## What to do
From the line holding "Task: Open the Window menu" to the final line of the entries, set down each line exactly, including both, and nothing more.

## The records
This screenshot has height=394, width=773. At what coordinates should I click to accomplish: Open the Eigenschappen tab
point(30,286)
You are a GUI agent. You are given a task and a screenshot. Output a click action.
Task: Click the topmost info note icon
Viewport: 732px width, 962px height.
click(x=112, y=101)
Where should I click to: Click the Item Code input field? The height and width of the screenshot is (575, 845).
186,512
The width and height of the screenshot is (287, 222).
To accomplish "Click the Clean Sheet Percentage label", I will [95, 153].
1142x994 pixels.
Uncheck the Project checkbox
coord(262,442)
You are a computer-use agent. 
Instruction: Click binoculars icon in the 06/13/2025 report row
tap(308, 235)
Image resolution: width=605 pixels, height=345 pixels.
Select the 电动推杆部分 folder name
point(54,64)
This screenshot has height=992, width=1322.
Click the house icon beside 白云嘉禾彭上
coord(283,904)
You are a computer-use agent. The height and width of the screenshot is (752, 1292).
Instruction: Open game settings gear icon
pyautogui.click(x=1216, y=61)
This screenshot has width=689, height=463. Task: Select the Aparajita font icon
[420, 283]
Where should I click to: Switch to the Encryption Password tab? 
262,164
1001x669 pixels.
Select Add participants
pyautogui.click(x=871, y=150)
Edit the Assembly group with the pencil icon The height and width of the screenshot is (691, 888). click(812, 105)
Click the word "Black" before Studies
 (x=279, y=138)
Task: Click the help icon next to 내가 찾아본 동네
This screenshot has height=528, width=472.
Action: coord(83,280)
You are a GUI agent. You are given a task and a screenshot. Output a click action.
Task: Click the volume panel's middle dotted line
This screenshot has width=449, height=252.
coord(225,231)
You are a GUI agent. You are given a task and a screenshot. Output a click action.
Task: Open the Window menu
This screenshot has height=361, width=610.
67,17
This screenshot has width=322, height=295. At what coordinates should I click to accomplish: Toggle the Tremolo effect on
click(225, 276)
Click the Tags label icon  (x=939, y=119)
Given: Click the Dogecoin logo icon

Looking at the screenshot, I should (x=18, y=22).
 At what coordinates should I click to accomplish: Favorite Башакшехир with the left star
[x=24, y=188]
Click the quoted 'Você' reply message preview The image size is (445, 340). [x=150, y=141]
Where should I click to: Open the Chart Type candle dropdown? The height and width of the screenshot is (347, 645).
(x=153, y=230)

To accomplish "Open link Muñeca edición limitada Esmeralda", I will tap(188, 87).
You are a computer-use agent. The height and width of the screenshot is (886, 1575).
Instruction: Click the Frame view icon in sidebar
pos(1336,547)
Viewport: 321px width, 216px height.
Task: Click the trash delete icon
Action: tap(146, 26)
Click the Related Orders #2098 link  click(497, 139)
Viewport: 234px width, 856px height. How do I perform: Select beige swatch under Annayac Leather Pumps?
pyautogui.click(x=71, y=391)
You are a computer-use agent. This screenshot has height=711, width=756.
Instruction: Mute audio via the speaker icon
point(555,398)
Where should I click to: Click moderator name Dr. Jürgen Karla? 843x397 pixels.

## Solution to this exercise
Task: Open the Window menu
This screenshot has height=361, width=610.
67,17
This screenshot has width=322, height=295. At what coordinates should I click to accomplish: Toggle the Tremolo effect on
click(225, 276)
Click the Tags label icon  (x=939, y=119)
Given: Click the Dogecoin logo icon

Looking at the screenshot, I should (x=18, y=22).
 At what coordinates should I click to accomplish: Favorite Башакшехир with the left star
[x=24, y=188]
Click the quoted 'Você' reply message preview The image size is (445, 340). [x=150, y=141]
Where should I click to: Open the Chart Type candle dropdown? The height and width of the screenshot is (347, 645).
(x=153, y=230)

To accomplish "Open link Muñeca edición limitada Esmeralda", I will tap(188, 87).
You are a computer-use agent. The height and width of the screenshot is (886, 1575).
Instruction: Click the Frame view icon in sidebar
pos(1336,547)
Viewport: 321px width, 216px height.
Task: Click the trash delete icon
Action: tap(146, 26)
Click the Related Orders #2098 link  click(497, 139)
Viewport: 234px width, 856px height. How do I perform: Select beige swatch under Annayac Leather Pumps?
pyautogui.click(x=71, y=391)
You are a computer-use agent. This screenshot has height=711, width=756.
Instruction: Mute audio via the speaker icon
point(555,398)
Where should I click to: Click moderator name Dr. Jürgen Karla? 843x397 pixels.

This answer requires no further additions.